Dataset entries
===============

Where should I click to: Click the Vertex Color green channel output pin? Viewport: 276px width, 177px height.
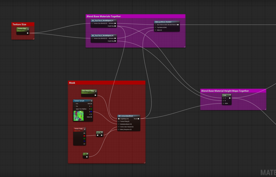[84, 139]
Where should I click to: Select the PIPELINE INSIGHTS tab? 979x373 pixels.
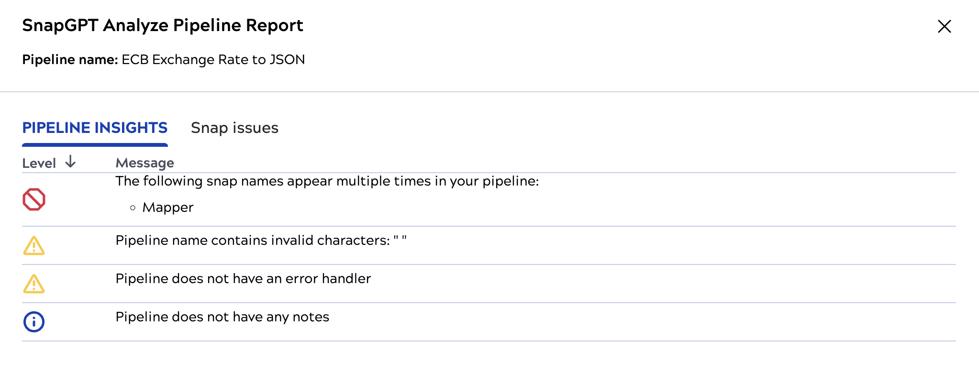pyautogui.click(x=95, y=128)
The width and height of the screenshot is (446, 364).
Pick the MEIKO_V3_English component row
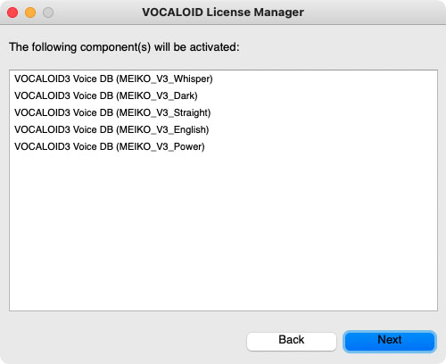point(223,129)
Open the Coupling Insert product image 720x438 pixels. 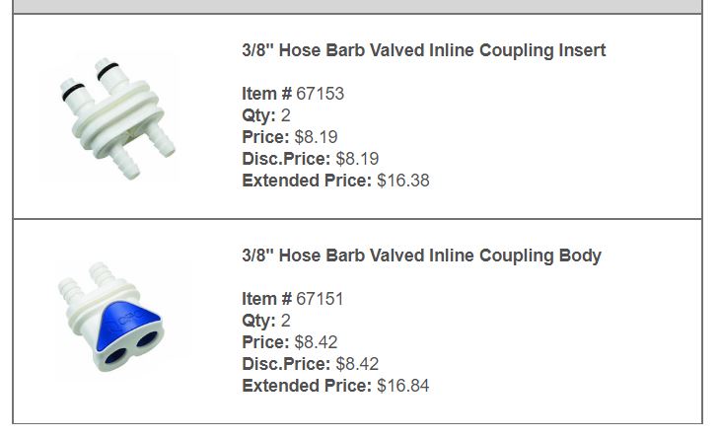click(117, 118)
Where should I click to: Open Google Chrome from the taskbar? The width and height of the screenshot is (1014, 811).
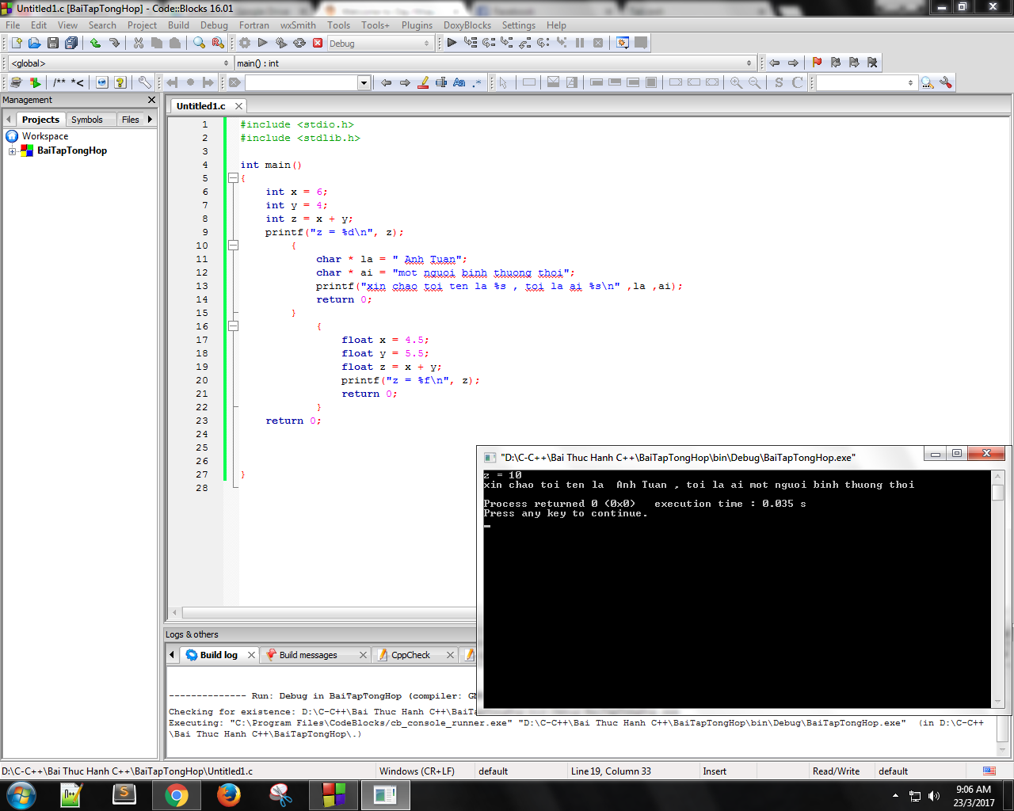click(x=177, y=794)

===============

* Your objective: Each line from the one that contains "Where should I click to: Open" through the end of the records should be restated exactly; include both end lines and leave any pictures out.

* Result below:
Where should I click to: Open Google Chrome from the taskbar? The width and height of the screenshot is (1014, 811).
click(x=177, y=794)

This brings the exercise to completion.